• [PROBLEM TO WORK ON]
Transcribe every entry exactly, with nothing added or left out.

****

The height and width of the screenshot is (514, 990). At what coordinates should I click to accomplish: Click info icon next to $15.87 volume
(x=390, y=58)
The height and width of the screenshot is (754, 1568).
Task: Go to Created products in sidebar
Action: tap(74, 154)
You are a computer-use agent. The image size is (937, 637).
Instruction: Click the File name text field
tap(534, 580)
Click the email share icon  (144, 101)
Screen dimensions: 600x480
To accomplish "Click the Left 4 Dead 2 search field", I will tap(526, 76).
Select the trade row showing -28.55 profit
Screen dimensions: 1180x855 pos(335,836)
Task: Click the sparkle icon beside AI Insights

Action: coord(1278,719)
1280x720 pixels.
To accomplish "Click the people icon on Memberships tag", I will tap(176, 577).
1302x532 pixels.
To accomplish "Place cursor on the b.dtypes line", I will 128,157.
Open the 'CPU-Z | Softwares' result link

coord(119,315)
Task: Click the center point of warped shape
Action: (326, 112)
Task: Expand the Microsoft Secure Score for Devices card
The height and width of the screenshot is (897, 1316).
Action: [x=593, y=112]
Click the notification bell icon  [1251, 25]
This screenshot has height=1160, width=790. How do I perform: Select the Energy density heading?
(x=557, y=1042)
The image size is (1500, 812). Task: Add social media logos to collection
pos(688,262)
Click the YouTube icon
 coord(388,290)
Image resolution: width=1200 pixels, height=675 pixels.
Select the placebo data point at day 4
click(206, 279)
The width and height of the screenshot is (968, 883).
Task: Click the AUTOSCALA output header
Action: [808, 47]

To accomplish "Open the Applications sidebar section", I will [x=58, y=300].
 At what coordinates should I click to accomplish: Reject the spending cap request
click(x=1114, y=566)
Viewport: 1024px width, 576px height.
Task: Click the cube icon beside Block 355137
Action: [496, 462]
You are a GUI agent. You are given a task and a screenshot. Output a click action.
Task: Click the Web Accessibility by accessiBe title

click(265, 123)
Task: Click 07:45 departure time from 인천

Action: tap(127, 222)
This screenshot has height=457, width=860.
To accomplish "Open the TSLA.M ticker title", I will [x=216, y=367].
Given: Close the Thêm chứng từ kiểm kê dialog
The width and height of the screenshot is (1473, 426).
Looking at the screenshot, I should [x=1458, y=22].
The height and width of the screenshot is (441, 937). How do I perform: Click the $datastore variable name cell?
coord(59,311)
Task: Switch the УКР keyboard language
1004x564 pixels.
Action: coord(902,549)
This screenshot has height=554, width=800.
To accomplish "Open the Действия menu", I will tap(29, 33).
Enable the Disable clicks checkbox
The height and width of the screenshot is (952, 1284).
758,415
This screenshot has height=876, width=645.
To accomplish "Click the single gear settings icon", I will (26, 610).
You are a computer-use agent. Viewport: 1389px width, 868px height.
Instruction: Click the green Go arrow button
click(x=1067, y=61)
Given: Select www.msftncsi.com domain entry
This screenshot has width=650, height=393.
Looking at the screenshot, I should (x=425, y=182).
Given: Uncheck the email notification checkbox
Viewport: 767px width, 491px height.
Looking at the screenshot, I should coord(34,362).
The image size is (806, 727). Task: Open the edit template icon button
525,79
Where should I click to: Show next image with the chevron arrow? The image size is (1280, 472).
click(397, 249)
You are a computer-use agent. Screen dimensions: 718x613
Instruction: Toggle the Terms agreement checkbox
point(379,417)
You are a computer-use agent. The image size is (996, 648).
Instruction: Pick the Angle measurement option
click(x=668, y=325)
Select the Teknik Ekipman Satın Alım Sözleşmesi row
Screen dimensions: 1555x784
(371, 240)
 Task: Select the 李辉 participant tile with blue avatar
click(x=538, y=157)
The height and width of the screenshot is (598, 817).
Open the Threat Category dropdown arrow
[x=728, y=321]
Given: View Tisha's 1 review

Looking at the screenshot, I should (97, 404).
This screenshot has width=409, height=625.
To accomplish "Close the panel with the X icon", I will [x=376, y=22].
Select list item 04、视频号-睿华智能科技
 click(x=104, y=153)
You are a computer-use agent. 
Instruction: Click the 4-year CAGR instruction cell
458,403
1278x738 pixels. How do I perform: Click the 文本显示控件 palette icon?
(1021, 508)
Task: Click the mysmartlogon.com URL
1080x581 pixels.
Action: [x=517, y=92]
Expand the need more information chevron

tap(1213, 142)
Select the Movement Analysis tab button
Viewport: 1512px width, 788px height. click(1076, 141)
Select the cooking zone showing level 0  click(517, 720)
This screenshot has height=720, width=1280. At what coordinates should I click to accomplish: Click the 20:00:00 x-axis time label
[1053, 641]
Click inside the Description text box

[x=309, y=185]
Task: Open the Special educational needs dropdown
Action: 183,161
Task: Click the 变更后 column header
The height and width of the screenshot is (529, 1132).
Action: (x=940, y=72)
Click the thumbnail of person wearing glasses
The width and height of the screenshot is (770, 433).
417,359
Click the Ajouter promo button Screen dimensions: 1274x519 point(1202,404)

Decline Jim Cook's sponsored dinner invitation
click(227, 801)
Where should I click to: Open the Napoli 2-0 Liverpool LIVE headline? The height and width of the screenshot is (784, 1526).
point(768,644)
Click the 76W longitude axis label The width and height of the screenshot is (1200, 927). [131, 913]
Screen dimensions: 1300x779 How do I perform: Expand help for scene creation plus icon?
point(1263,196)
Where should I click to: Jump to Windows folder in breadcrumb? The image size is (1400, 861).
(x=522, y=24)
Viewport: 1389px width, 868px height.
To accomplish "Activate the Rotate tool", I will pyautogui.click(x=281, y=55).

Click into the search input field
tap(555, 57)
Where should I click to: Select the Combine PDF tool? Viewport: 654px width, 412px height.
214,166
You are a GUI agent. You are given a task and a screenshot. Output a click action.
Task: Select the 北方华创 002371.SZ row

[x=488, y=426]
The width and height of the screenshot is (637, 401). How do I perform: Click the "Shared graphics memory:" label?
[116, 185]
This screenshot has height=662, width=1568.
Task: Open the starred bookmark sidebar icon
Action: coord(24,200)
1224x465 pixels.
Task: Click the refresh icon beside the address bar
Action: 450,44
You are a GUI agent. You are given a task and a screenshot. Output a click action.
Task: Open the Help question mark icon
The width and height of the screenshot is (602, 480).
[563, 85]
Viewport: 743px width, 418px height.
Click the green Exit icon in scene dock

****

• [SOLUTION BELOW]
The height and width of the screenshot is (514, 990). At what coordinates should I click to accomplish: Click info icon next to $15.87 volume
(x=390, y=58)
The height and width of the screenshot is (754, 1568).
Task: Go to Created products in sidebar
Action: tap(74, 154)
You are a computer-use agent. The image size is (937, 637).
Instruction: Click the File name text field
tap(534, 580)
Click the email share icon  (144, 101)
Screen dimensions: 600x480
To accomplish "Click the Left 4 Dead 2 search field", I will tap(526, 76).
Select the trade row showing -28.55 profit
Screen dimensions: 1180x855 pos(335,836)
Task: Click the sparkle icon beside AI Insights

Action: coord(1278,719)
1280x720 pixels.
To accomplish "Click the people icon on Memberships tag", I will tap(176, 577).
1302x532 pixels.
To accomplish "Place cursor on the b.dtypes line", I will 128,157.
Open the 'CPU-Z | Softwares' result link

coord(119,315)
Task: Click the center point of warped shape
Action: (326, 112)
Task: Expand the Microsoft Secure Score for Devices card
The height and width of the screenshot is (897, 1316).
Action: [x=593, y=112]
Click the notification bell icon  [1251, 25]
This screenshot has height=1160, width=790. How do I perform: Select the Energy density heading?
(x=557, y=1042)
The image size is (1500, 812). Task: Add social media logos to collection
pos(688,262)
Click the YouTube icon
 coord(388,290)
Image resolution: width=1200 pixels, height=675 pixels.
Select the placebo data point at day 4
click(206, 279)
The width and height of the screenshot is (968, 883).
Task: Click the AUTOSCALA output header
Action: [808, 47]

To accomplish "Open the Applications sidebar section", I will [x=58, y=300].
 At what coordinates should I click to accomplish: Reject the spending cap request
click(x=1114, y=566)
Viewport: 1024px width, 576px height.
Task: Click the cube icon beside Block 355137
Action: [496, 462]
You are a GUI agent. You are given a task and a screenshot. Output a click action.
Task: Click the Web Accessibility by accessiBe title

click(265, 123)
Task: Click 07:45 departure time from 인천

Action: tap(127, 222)
This screenshot has height=457, width=860.
To accomplish "Open the TSLA.M ticker title", I will [x=216, y=367].
Given: Close the Thêm chứng từ kiểm kê dialog
The width and height of the screenshot is (1473, 426).
Looking at the screenshot, I should [x=1458, y=22].
The height and width of the screenshot is (441, 937). How do I perform: Click the $datastore variable name cell?
coord(59,311)
Task: Switch the УКР keyboard language
1004x564 pixels.
Action: coord(902,549)
This screenshot has height=554, width=800.
To accomplish "Open the Действия menu", I will tap(29, 33).
Enable the Disable clicks checkbox
The height and width of the screenshot is (952, 1284).
758,415
This screenshot has height=876, width=645.
To accomplish "Click the single gear settings icon", I will (26, 610).
You are a computer-use agent. Viewport: 1389px width, 868px height.
Instruction: Click the green Go arrow button
click(x=1067, y=61)
Given: Select www.msftncsi.com domain entry
This screenshot has width=650, height=393.
Looking at the screenshot, I should (x=425, y=182).
Given: Uncheck the email notification checkbox
Viewport: 767px width, 491px height.
Looking at the screenshot, I should coord(34,362).
The image size is (806, 727). Task: Open the edit template icon button
525,79
Where should I click to: Show next image with the chevron arrow? The image size is (1280, 472).
click(397, 249)
You are a computer-use agent. Screen dimensions: 718x613
Instruction: Toggle the Terms agreement checkbox
point(379,417)
You are a computer-use agent. The image size is (996, 648).
Instruction: Pick the Angle measurement option
click(x=668, y=325)
Select the Teknik Ekipman Satın Alım Sözleşmesi row
Screen dimensions: 1555x784
(371, 240)
 Task: Select the 李辉 participant tile with blue avatar
click(x=538, y=157)
The height and width of the screenshot is (598, 817).
Open the Threat Category dropdown arrow
[x=728, y=321]
Given: View Tisha's 1 review

Looking at the screenshot, I should (97, 404).
This screenshot has width=409, height=625.
To accomplish "Close the panel with the X icon", I will [x=376, y=22].
Select list item 04、视频号-睿华智能科技
 click(x=104, y=153)
You are a computer-use agent. 
Instruction: Click the 4-year CAGR instruction cell
458,403
1278x738 pixels. How do I perform: Click the 文本显示控件 palette icon?
(1021, 508)
Task: Click the mysmartlogon.com URL
1080x581 pixels.
Action: [x=517, y=92]
Expand the need more information chevron

tap(1213, 142)
Select the Movement Analysis tab button
Viewport: 1512px width, 788px height. click(1076, 141)
Select the cooking zone showing level 0  click(517, 720)
This screenshot has height=720, width=1280. At what coordinates should I click to accomplish: Click the 20:00:00 x-axis time label
[1053, 641]
Click inside the Description text box

[x=309, y=185]
Task: Open the Special educational needs dropdown
Action: 183,161
Task: Click the 变更后 column header
The height and width of the screenshot is (529, 1132).
Action: (x=940, y=72)
Click the thumbnail of person wearing glasses
The width and height of the screenshot is (770, 433).
417,359
Click the Ajouter promo button Screen dimensions: 1274x519 point(1202,404)

Decline Jim Cook's sponsored dinner invitation
click(227, 801)
Where should I click to: Open the Napoli 2-0 Liverpool LIVE headline? The height and width of the screenshot is (784, 1526).
point(768,644)
Click the 76W longitude axis label The width and height of the screenshot is (1200, 927). [131, 913]
Screen dimensions: 1300x779 How do I perform: Expand help for scene creation plus icon?
point(1263,196)
Where should I click to: Jump to Windows folder in breadcrumb? The image size is (1400, 861).
(x=522, y=24)
Viewport: 1389px width, 868px height.
To accomplish "Activate the Rotate tool", I will pyautogui.click(x=281, y=55).

Click into the search input field
tap(555, 57)
Where should I click to: Select the Combine PDF tool? Viewport: 654px width, 412px height.
214,166
You are a GUI agent. You are given a task and a screenshot. Output a click action.
Task: Select the 北方华创 002371.SZ row

[x=488, y=426]
The width and height of the screenshot is (637, 401). How do I perform: Click the "Shared graphics memory:" label?
[116, 185]
This screenshot has height=662, width=1568.
Task: Open the starred bookmark sidebar icon
Action: coord(24,200)
1224x465 pixels.
Task: Click the refresh icon beside the address bar
Action: 450,44
You are a GUI agent. You are given a task and a screenshot. Output a click action.
Task: Open the Help question mark icon
The width and height of the screenshot is (602, 480).
[563, 85]
Viewport: 743px width, 418px height.
Click the green Exit icon in scene dock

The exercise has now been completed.